I am trying to calculate the percentage of reads aligned to a reference genome.
samtools flagstat and this is what I have
24887959 + 0 in total (QC-passed reads + QC-failed reads) 18203689 + 0 secondary 210060 + 0 supplementary 0 + 0 duplicates 22937586 + 0 mapped (92.16% : N/A) 6474210 + 0 paired in sequencing 3237105 + 0 read1 3237105 + 0 read2 2537654 + 0 properly paired (39.20% : N/A) 4022194 + 0 with itself and mate mapped 501643 + 0 singletons (7.75% : N/A) 1475914 + 0 with mate mapped to a different chr 736257 + 0 with mate mapped to a different chr (mapQ>=5)
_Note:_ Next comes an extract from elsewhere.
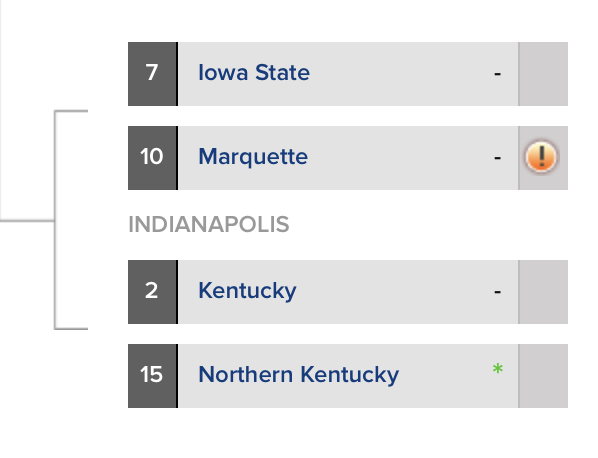Click Iowa State's score dash
This screenshot has width=598, height=458.
click(497, 73)
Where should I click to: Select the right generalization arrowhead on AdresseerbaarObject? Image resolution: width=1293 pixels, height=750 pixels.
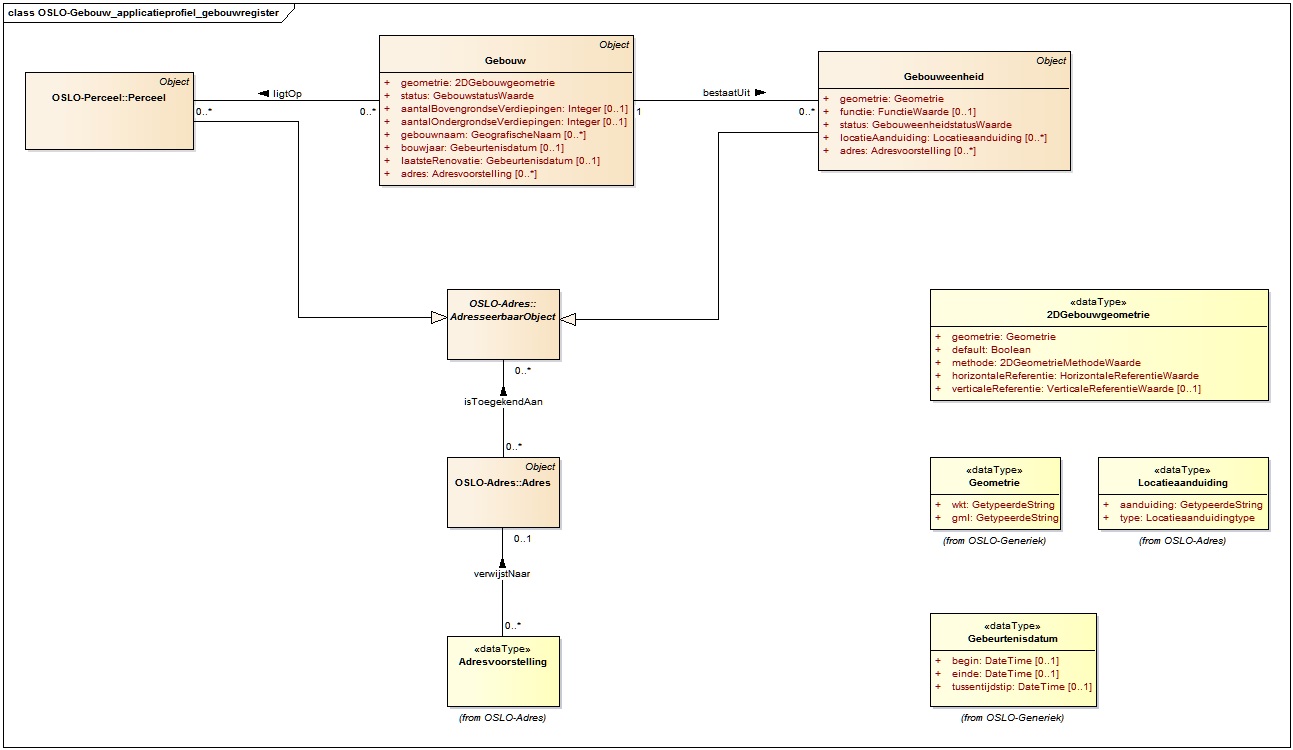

However, I noticed that the total number of reads is different to the input fastq files (3237105 read 1 + 3237105 read 2 = 6474210). After some reading, the numbers reported in
samtools flagstat also include multiple mapped reads.
So I try this:
samtools view -c -F 260 999.sorted.PE.bam
-c count reads and print the total number -F bitcode skip reads with bits present in 'bitcode' -F 260 only output reads that are not unmapped (flag 4 is not set) and only primary alignment (flag 256 is not set)
4733897 is what I got so if I divide this number with the total read number from fastq files (6474210) I have 0.731 (x 100 = 73.1%).
Is this the correct number to report as a percentage of mapped read? Not the one that's reported in samtools flagstat (92.16%)?